Forward Looking Statements
The information contained in this communication is as of May 4, 2020. Stemline and the wholly owned subsidiaries of the Menarini Group assume no obligation to update forward-looking statements contained in this communication as the result of new information or future events or developments, except as may be required by law.
This communication contains forward-looking information related to the Menarini Group, Stemline and the proposed acquisition of Stemline that involves substantial risks and uncertainties that could cause actual results to differ materially from those expressed or implied by such statements. Forward-looking statements in this document and the accompanying exhibits include, among other things, statements about the potential benefits of the proposed acquisition, the anticipated contingent value right payment, Stemline’s plans, objectives, expectations and intentions, the financial condition, results of operations and business of Stemline, Stemline’s product pipeline and portfolio assets, Stemline’s ability to achieve certain milestones that trigger the contingent value right payment, the anticipated timing of closing of the proposed acquisition and expected plans for financing the proposed acquisition. Risks and uncertainties include, among other things, risks related to the satisfaction or waiver of the conditions to closing the proposed acquisition (including the failure to obtain necessary regulatory approvals) in the anticipated timeframe or at all, including uncertainties as to how many of Stemline’s stockholders will tender their Shares in the tender offer and the possibility that the acquisition does not close; the possibility that competing offers may be made; risks related to obtaining the requisite consents to the acquisition, including, without limitation, the timing (including possible delays) and receipt of clearance under the Hart-Scott-Antitrust Improvements Act of 1976, as amended; disruption from the transaction making it more difficult to maintain business and operational relationships; significant transaction costs; the uncertainties inherent in research and development, including the ability to meet anticipated clinical endpoints, commencement and/or completion dates for clinical trials, regulatory submission dates, regulatory approval dates and/or launch dates, as well as the possibility of unfavorable new clinical data and further analyses of existing clinical data and, as such, the uncertainty that the milestone for the CVR payment may not be achieved in the prescribed timeframe or at all.
A further description of risks and uncertainties relating to Stemline can be found in Stemline’s Annual Report on Form 10-K for the fiscal year ended December 31, 2019, and in its subsequent Quarterly Reports on Form 10-Q and Current Reports on Form 8-K, all of which are filed with the SEC and available at www.sec.gov and https://ir.stemline.com/financial-information.
These forward-looking statements are based on numerous assumptions and assessments made by the wholly owned subsidiaries of the Menarini Group and Stemline in light of their respective experiences and perceptions of historical trends, current conditions, business strategies, operating environment, future developments and other factors they believe are appropriate.
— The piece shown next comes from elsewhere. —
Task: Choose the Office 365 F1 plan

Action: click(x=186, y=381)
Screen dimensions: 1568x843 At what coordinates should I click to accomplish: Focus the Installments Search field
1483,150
By their nature, forward-looking statements involve known and unknown risks and uncertainties because they relate to events and depend on circumstances that will occur in the future. Although it is believed that the expectations reflected in the forward-looking statements in this communication are reasonable, no assurance can be given that such expectations will prove to have been correct and persons reading this corporate release are therefore cautioned not to place undue reliance on these forward-looking statements which speak only as at the date of this corporate release.